**Work task**
With no additions or omissions, print the listing that follows.

⟨

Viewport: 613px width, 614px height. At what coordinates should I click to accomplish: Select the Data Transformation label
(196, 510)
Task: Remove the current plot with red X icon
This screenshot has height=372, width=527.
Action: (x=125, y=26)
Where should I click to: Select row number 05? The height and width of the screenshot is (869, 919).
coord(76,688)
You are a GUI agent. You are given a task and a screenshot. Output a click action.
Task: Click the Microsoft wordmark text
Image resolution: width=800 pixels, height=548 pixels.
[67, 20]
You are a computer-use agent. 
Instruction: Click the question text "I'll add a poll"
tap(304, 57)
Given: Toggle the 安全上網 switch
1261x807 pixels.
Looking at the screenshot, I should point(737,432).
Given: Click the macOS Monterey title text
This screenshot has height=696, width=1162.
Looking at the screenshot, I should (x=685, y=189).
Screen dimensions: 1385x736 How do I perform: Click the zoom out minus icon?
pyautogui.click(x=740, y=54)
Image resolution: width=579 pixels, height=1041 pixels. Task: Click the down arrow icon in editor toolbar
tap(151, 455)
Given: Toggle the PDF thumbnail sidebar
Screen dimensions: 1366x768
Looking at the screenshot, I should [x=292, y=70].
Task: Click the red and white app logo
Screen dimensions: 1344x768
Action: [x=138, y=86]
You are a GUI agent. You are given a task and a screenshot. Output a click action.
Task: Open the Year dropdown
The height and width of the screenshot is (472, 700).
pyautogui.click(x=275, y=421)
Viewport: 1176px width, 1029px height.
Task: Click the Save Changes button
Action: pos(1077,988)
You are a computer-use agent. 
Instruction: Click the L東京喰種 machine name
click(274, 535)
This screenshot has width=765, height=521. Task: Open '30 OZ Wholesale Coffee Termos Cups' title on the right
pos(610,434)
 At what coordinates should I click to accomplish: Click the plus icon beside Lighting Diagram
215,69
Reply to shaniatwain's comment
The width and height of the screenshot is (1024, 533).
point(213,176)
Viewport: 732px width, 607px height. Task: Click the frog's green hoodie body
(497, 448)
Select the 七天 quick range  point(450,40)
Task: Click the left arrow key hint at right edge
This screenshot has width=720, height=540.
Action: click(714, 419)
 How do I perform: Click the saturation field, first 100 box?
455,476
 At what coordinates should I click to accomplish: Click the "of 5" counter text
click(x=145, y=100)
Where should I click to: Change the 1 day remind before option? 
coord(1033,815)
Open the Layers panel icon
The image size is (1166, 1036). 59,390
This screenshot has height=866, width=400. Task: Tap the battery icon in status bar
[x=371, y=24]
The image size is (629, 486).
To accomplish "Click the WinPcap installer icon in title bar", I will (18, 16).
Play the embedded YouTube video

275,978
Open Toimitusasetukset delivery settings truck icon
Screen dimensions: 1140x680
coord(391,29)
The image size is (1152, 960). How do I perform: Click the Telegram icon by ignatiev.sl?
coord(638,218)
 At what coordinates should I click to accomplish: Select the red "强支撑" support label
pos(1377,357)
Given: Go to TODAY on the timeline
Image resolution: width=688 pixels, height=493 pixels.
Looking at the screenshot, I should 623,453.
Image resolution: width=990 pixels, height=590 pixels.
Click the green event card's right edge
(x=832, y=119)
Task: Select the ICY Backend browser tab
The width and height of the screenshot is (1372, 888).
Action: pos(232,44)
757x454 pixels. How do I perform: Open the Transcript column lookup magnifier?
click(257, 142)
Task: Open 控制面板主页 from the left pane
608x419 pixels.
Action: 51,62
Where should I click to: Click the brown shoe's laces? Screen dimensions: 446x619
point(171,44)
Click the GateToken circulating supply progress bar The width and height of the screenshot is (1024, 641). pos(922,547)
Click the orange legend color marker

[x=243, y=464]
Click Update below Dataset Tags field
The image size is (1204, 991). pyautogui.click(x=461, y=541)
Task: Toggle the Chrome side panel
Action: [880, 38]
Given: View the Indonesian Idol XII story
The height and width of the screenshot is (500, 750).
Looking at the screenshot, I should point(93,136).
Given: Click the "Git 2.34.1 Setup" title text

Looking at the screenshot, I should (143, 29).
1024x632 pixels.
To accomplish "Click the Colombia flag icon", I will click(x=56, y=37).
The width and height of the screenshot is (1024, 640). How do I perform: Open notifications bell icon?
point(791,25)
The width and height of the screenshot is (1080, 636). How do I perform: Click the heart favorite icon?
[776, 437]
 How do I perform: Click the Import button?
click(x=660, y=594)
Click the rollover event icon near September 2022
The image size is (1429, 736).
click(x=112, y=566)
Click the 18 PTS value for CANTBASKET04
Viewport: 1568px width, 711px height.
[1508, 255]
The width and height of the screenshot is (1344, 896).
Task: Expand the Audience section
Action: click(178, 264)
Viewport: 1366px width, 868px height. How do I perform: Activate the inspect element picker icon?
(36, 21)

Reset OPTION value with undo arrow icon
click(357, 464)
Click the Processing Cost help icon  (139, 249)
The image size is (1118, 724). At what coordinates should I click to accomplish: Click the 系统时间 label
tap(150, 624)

⟩

**Worked solution**
Viewport: 613px width, 614px height. At what coordinates should I click to accomplish: Select the Data Transformation label
(196, 510)
Task: Remove the current plot with red X icon
This screenshot has height=372, width=527.
Action: (x=125, y=26)
Where should I click to: Select row number 05? The height and width of the screenshot is (869, 919).
coord(76,688)
You are a GUI agent. You are given a task and a screenshot. Output a click action.
Task: Click the Microsoft wordmark text
Image resolution: width=800 pixels, height=548 pixels.
[67, 20]
You are a computer-use agent. 
Instruction: Click the question text "I'll add a poll"
tap(304, 57)
Given: Toggle the 安全上網 switch
1261x807 pixels.
Looking at the screenshot, I should point(737,432).
Given: Click the macOS Monterey title text
This screenshot has height=696, width=1162.
Looking at the screenshot, I should (x=685, y=189).
Screen dimensions: 1385x736 How do I perform: Click the zoom out minus icon?
pyautogui.click(x=740, y=54)
Image resolution: width=579 pixels, height=1041 pixels. Task: Click the down arrow icon in editor toolbar
tap(151, 455)
Given: Toggle the PDF thumbnail sidebar
Screen dimensions: 1366x768
Looking at the screenshot, I should [x=292, y=70].
Task: Click the red and white app logo
Screen dimensions: 1344x768
Action: [x=138, y=86]
You are a GUI agent. You are given a task and a screenshot. Output a click action.
Task: Open the Year dropdown
The height and width of the screenshot is (472, 700).
pyautogui.click(x=275, y=421)
Viewport: 1176px width, 1029px height.
Task: Click the Save Changes button
Action: pos(1077,988)
You are a computer-use agent. 
Instruction: Click the L東京喰種 machine name
click(274, 535)
This screenshot has width=765, height=521. Task: Open '30 OZ Wholesale Coffee Termos Cups' title on the right
pos(610,434)
 At what coordinates should I click to accomplish: Click the plus icon beside Lighting Diagram
215,69
Reply to shaniatwain's comment
The width and height of the screenshot is (1024, 533).
point(213,176)
Viewport: 732px width, 607px height. Task: Click the frog's green hoodie body
(497, 448)
Select the 七天 quick range  point(450,40)
Task: Click the left arrow key hint at right edge
This screenshot has width=720, height=540.
Action: click(714, 419)
 How do I perform: Click the saturation field, first 100 box?
455,476
 At what coordinates should I click to accomplish: Click the "of 5" counter text
click(x=145, y=100)
Where should I click to: Change the 1 day remind before option? 
coord(1033,815)
Open the Layers panel icon
The image size is (1166, 1036). 59,390
This screenshot has height=866, width=400. Task: Tap the battery icon in status bar
[x=371, y=24]
The image size is (629, 486).
To accomplish "Click the WinPcap installer icon in title bar", I will (18, 16).
Play the embedded YouTube video

275,978
Open Toimitusasetukset delivery settings truck icon
Screen dimensions: 1140x680
coord(391,29)
The image size is (1152, 960). How do I perform: Click the Telegram icon by ignatiev.sl?
coord(638,218)
 At what coordinates should I click to accomplish: Select the red "强支撑" support label
pos(1377,357)
Given: Go to TODAY on the timeline
Image resolution: width=688 pixels, height=493 pixels.
Looking at the screenshot, I should 623,453.
Image resolution: width=990 pixels, height=590 pixels.
Click the green event card's right edge
(x=832, y=119)
Task: Select the ICY Backend browser tab
The width and height of the screenshot is (1372, 888).
Action: pos(232,44)
757x454 pixels. How do I perform: Open the Transcript column lookup magnifier?
click(257, 142)
Task: Open 控制面板主页 from the left pane
608x419 pixels.
Action: 51,62
Where should I click to: Click the brown shoe's laces? Screen dimensions: 446x619
point(171,44)
Click the GateToken circulating supply progress bar The width and height of the screenshot is (1024, 641). pos(922,547)
Click the orange legend color marker

[x=243, y=464]
Click Update below Dataset Tags field
The image size is (1204, 991). pyautogui.click(x=461, y=541)
Task: Toggle the Chrome side panel
Action: [880, 38]
Given: View the Indonesian Idol XII story
The height and width of the screenshot is (500, 750).
Looking at the screenshot, I should point(93,136).
Given: Click the "Git 2.34.1 Setup" title text

Looking at the screenshot, I should (143, 29).
1024x632 pixels.
To accomplish "Click the Colombia flag icon", I will click(x=56, y=37).
The width and height of the screenshot is (1024, 640). How do I perform: Open notifications bell icon?
point(791,25)
The width and height of the screenshot is (1080, 636). How do I perform: Click the heart favorite icon?
[776, 437]
 How do I perform: Click the Import button?
click(x=660, y=594)
Click the rollover event icon near September 2022
The image size is (1429, 736).
click(x=112, y=566)
Click the 18 PTS value for CANTBASKET04
Viewport: 1568px width, 711px height.
[1508, 255]
The width and height of the screenshot is (1344, 896).
Task: Expand the Audience section
Action: click(178, 264)
Viewport: 1366px width, 868px height. How do I perform: Activate the inspect element picker icon?
(36, 21)

Reset OPTION value with undo arrow icon
click(357, 464)
Click the Processing Cost help icon  (139, 249)
The image size is (1118, 724). At what coordinates should I click to accomplish: Click the 系统时间 label
tap(150, 624)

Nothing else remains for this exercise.